> **WHAT THE EXERCISE ASKS**: Exactly as they appear, set down all of the records.

Segment Open

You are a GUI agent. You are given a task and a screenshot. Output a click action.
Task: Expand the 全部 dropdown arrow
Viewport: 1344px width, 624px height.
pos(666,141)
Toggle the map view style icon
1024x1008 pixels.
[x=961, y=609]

Segment Closed

> **REPLY TO THE TASK**:
You are a GUI agent. You are given a task and a screenshot. Output a click action.
Task: Expand the 全部 dropdown arrow
Viewport: 1344px width, 624px height.
pos(666,141)
Toggle the map view style icon
1024x1008 pixels.
[x=961, y=609]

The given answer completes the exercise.